Textauszug —
—————

Viel Kunst an der Speichergasse

Die Speichergasse führt vom Bollwerk zum Waisenhausplatz. Städtebaulich gesehen durchzieht sie die Neuzeit, das Viertel zwischen Bahnhof und Altstadt, geprägt von grossen Verwaltungsgebäuden. Richtig viel Verkehr hats hier, dank Reitschule und Anlaufstelle Contact einigen sozialen Sprengstoff und seit neuestem auch reichlich Kunst: Kunstmuseum, Progr, Stadtgelerie. Dazu kommen neuerdings auch zwei Galerien.

Am 10. Januar 2008 eröffnet Marks Blond, welche bisher mit Ausstellungen in einem ehemaligen Kiosk in der Länggasse bekannt wurden, einen «New Space» genannten neuen Standort an der Speichergasse 8. Gleich daneben, an der Ecke Speicher- und Genfergasse befindet sich seit zwei Jahren die Galerie Bischoff und Partner.

—————

Gegebene Informationen —
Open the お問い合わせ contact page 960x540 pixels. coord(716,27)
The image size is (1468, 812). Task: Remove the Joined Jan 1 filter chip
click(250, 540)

—————

Aufgabe —
Nenne die beiden Orte, zwischen denen die Speichergasse laut dem Textauszug verläuft. Die Zeilen stehen in keinem Zusammenhang mit dem Textauszug.

Lösung —
Die Speichergasse führt vom Bollwerk zum Waisenhausplatz.